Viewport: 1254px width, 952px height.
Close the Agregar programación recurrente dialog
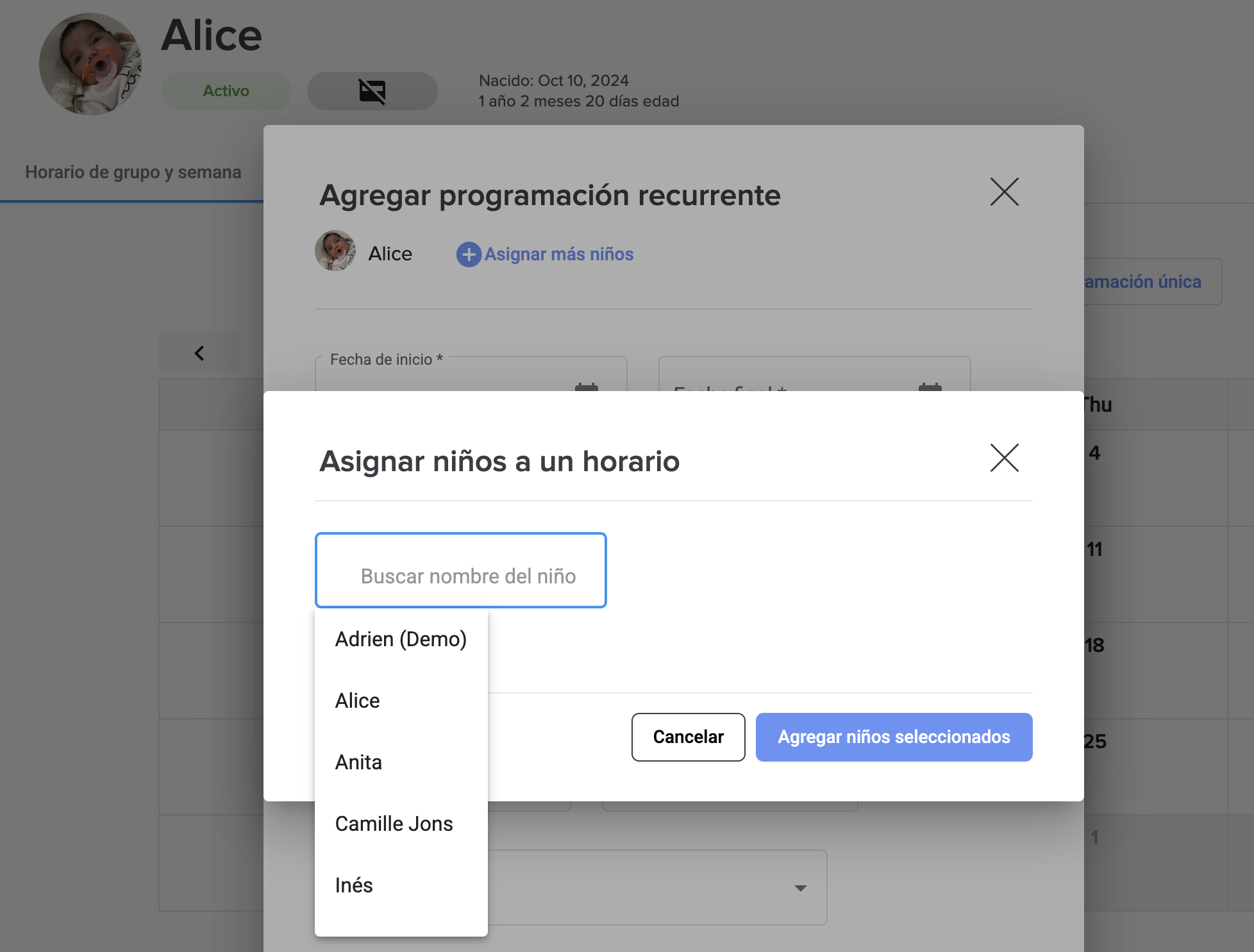(1004, 192)
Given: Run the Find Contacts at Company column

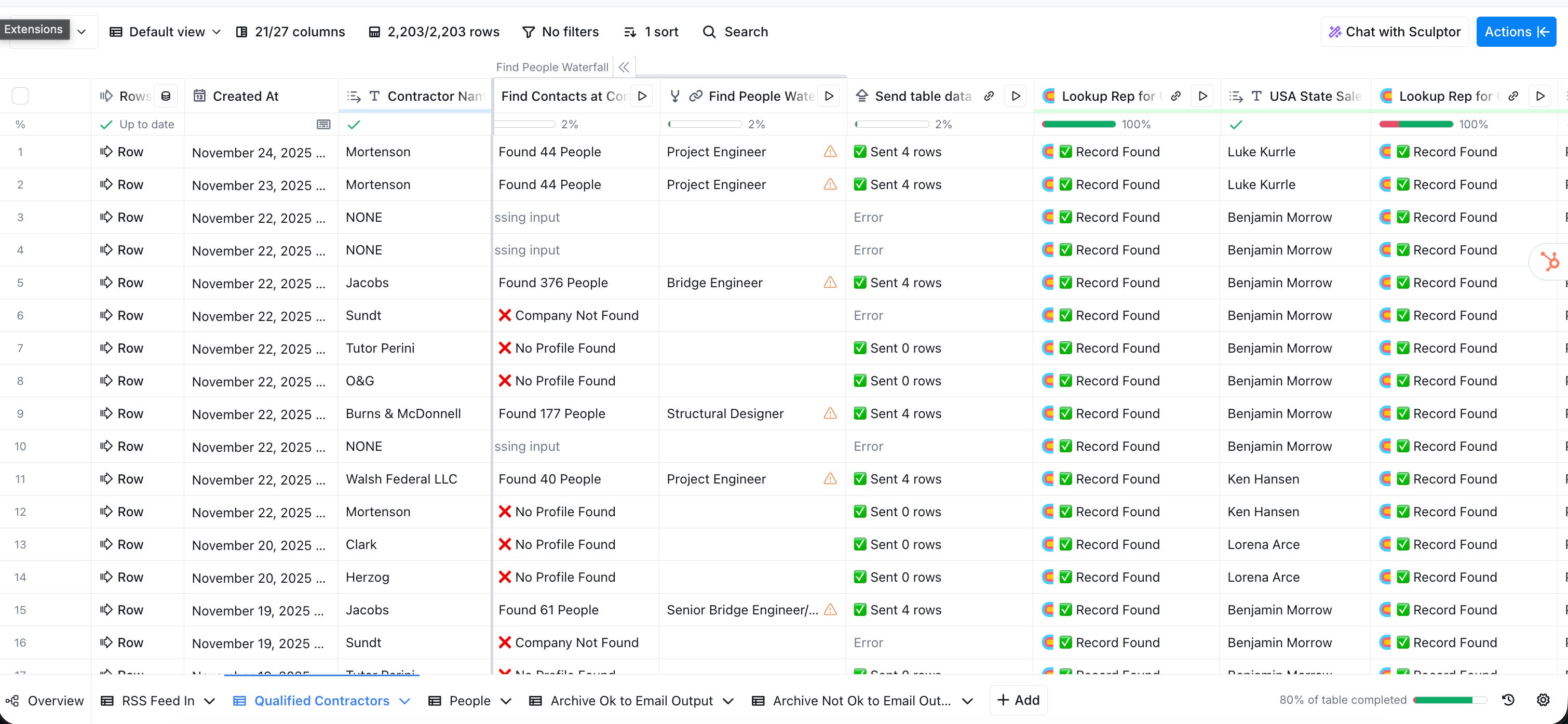Looking at the screenshot, I should click(x=642, y=96).
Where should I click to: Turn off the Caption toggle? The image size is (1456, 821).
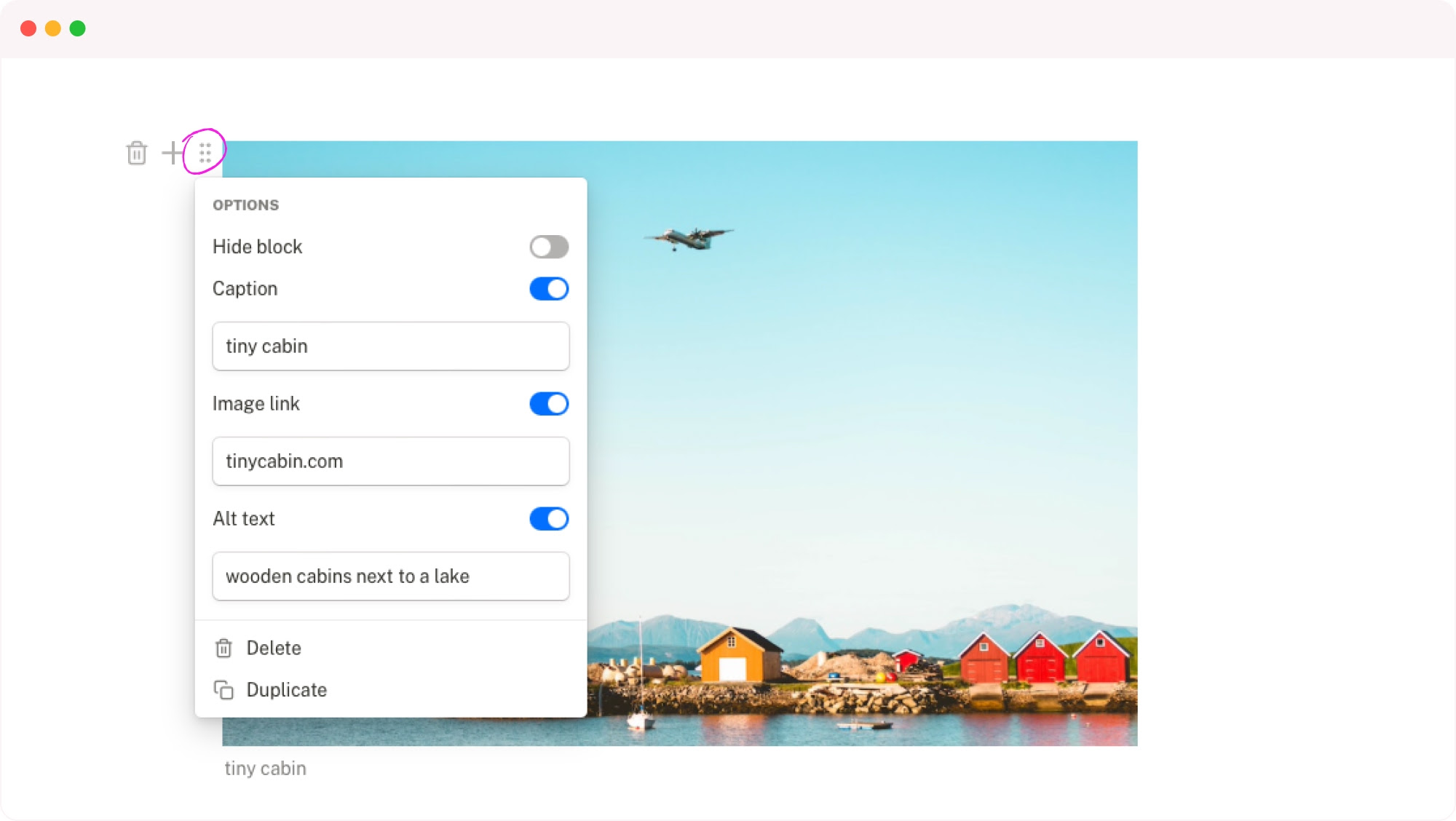(549, 289)
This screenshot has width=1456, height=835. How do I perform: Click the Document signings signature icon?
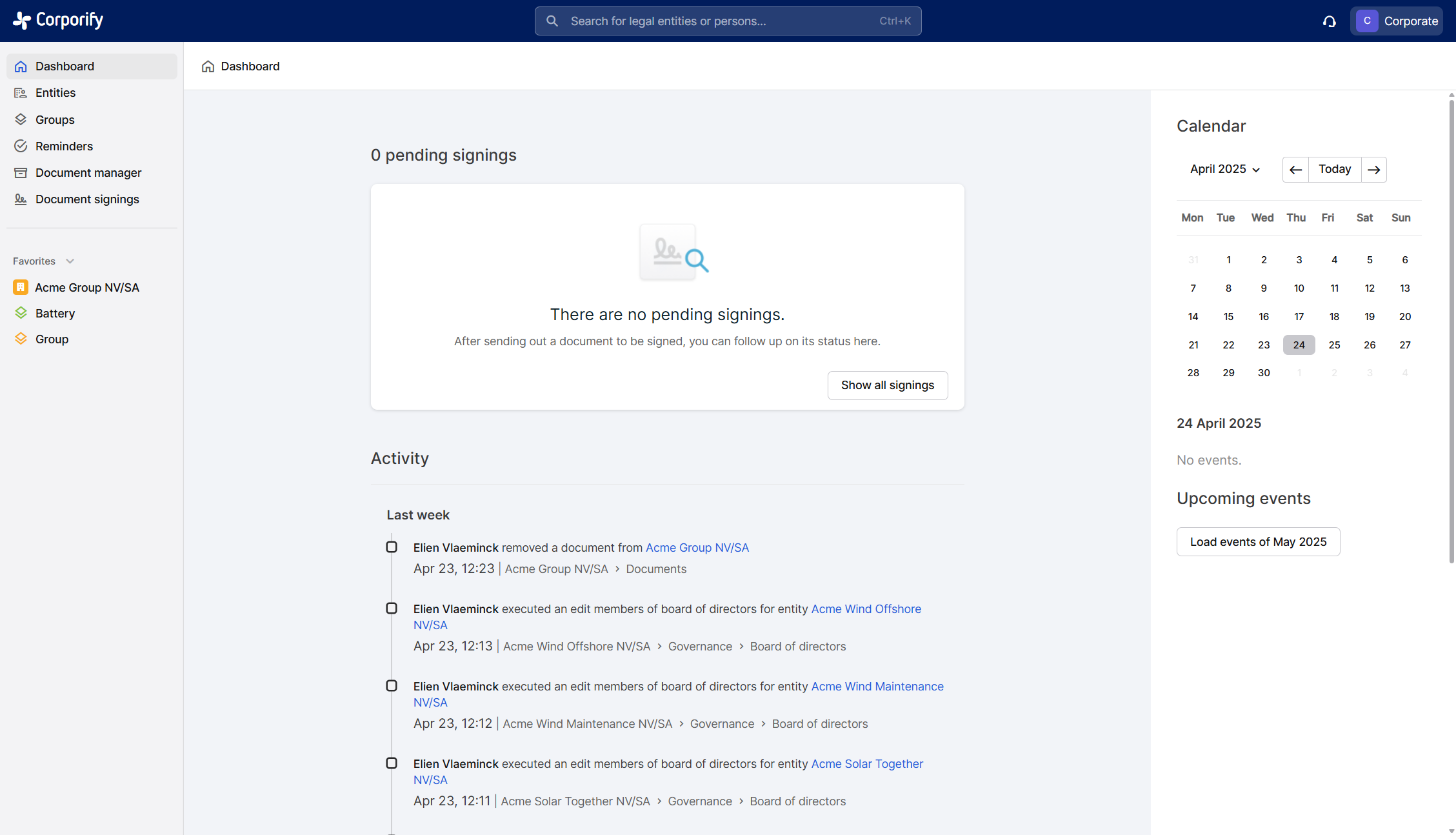coord(21,199)
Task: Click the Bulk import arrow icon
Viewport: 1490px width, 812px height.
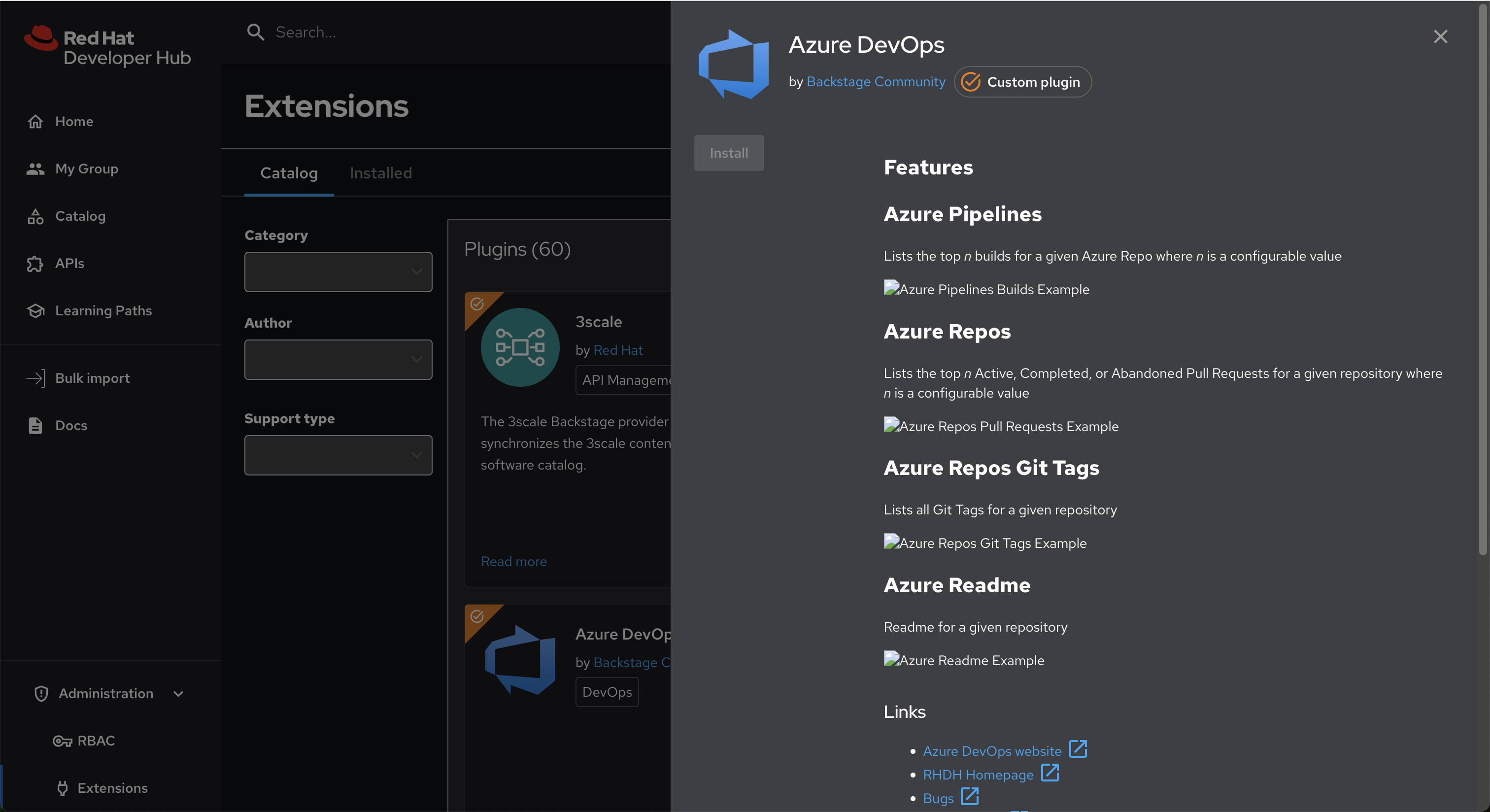Action: pos(35,378)
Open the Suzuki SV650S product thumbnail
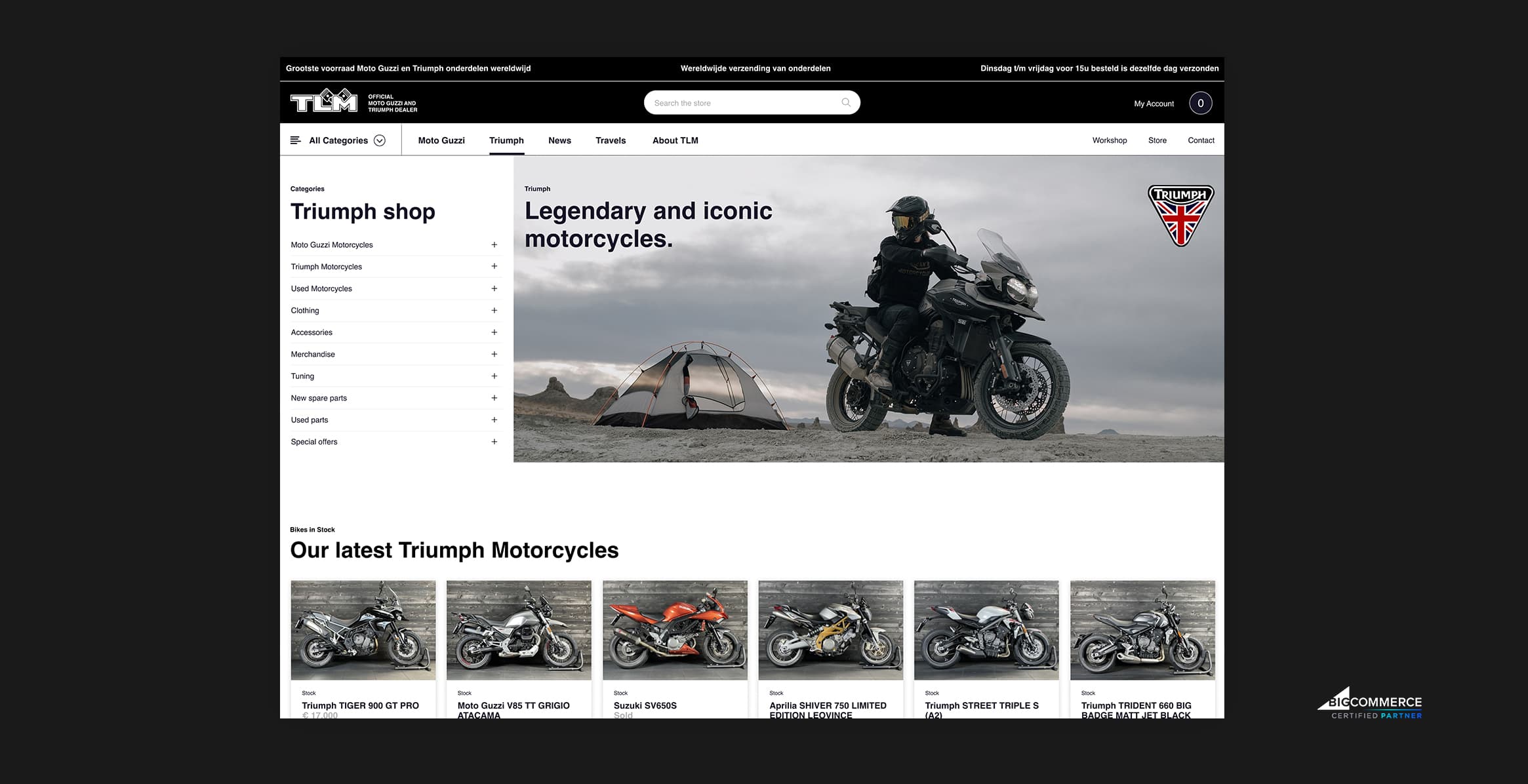 coord(675,630)
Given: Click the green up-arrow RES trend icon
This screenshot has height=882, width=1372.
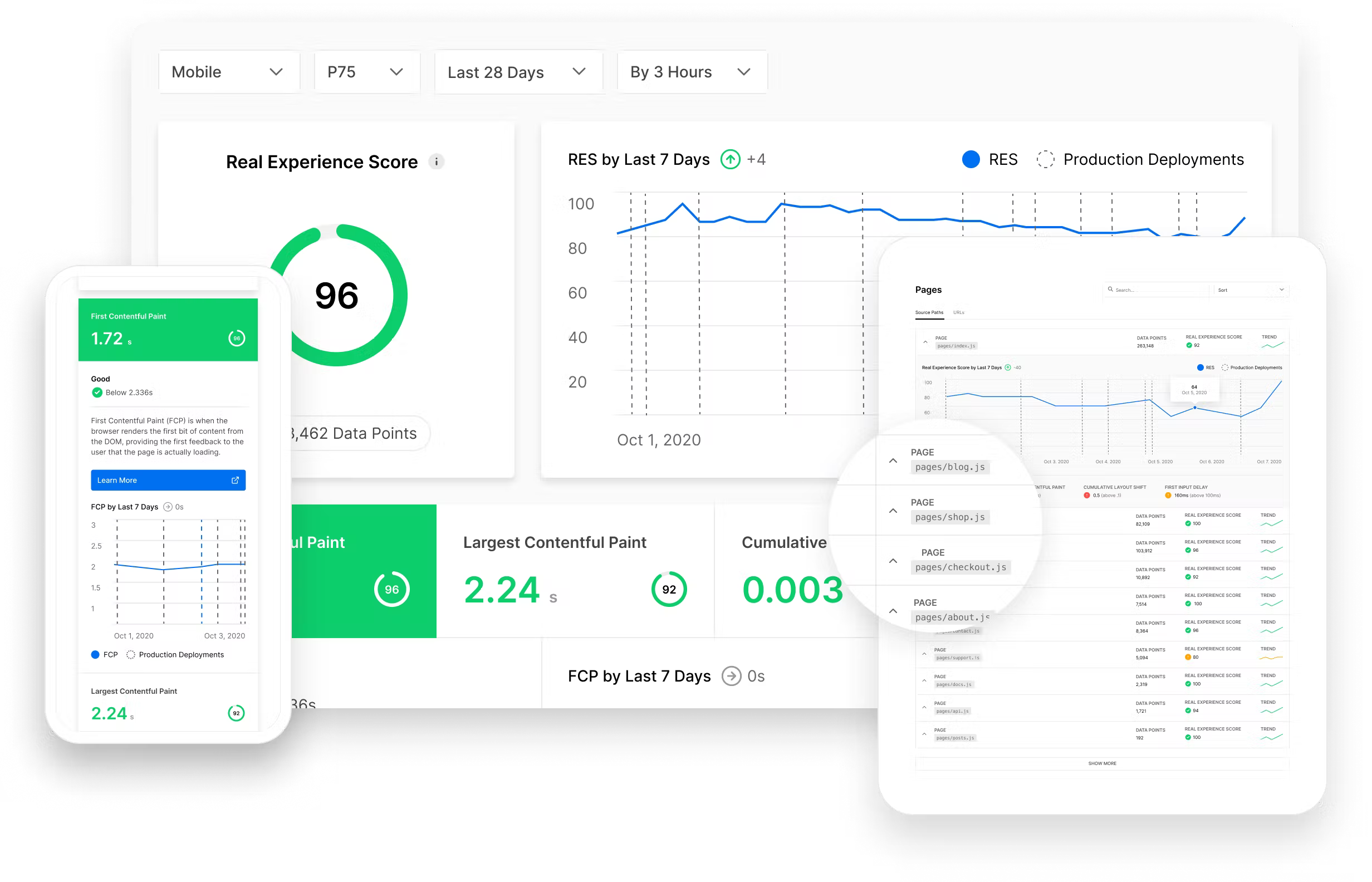Looking at the screenshot, I should [730, 159].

**DIRECTIONS FOR THIS TASK**
Please return all lines above in which the string "arrow" is found.

**ANSWER SECTION**
Task: Click the Bulk import arrow icon
Given: Click the green up-arrow RES trend icon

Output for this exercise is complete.